Culture wars rock Texas historical site as Alamo Trust CEO resigns over research on role of slavery, indigenous people in state history | Fortune
I'm sharing this mainly for this exchange.
“I believe her judgment is now placed in serious question,” Lt. Gov. Dan Patrick wrote. “She has a totally different view of how the history of the Alamo should be told.”
Which led to this:
In San Antonio, Bexar County Judge Peter Sakai, the county’s elected top administrator, decried Patrick’s “gross political interference.”

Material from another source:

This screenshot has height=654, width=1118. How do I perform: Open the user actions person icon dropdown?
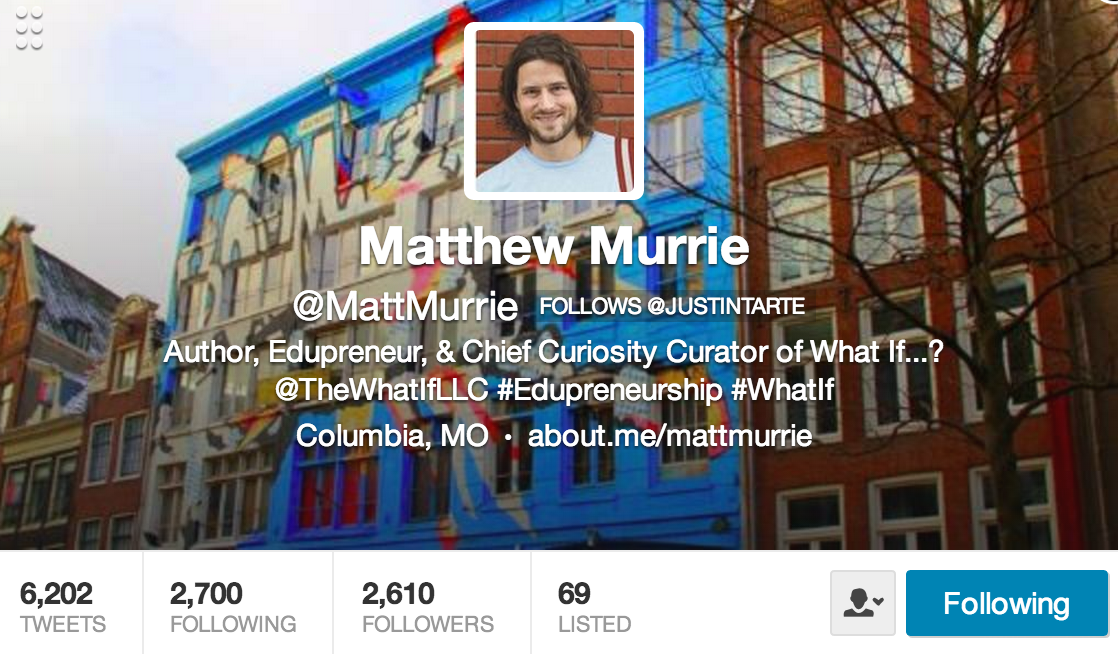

“We need to get politics out of our teaching of history. Period,” he said in a statement Friday.
Take the politics out of history? That's impossible. That's all history is: politics and their exercise.
What are they so mad about?
[Kate] Rogers [now former CEO of the nonprofit managing the Alamo] noted that the book argues that a central cause of the war was Anglo settlers’ determination to keep slaves in bondage after Mexico largely abolished it. Texas won the war and was an independent republic until the U.S. annexed it in 1845.
Rogers also wrote that a city advisory council wanted to tell the site’s “full story,” including its history as a home to Indigenous people — something the state’s Republican leaders oppose. She said she would love the Alamo to be “a place that brings people together versus tearing them apart.”
Oh, so she's telling the truth. Politicians don't like that very much.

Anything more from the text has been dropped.